Problem requirements: Every entry must be echoed exactly.

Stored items
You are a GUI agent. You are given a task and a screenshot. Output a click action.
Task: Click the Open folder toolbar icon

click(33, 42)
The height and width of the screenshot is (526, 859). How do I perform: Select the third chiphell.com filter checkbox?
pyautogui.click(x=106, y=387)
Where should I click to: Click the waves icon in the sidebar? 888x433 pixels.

Answer below:
You are a GUI agent. You are given a task and a screenshot. Output a click action.
Task: Click the Open folder toolbar icon

click(33, 42)
The height and width of the screenshot is (526, 859). How do I perform: Select the third chiphell.com filter checkbox?
pyautogui.click(x=106, y=387)
Where should I click to: Click the waves icon in the sidebar? 888x433 pixels.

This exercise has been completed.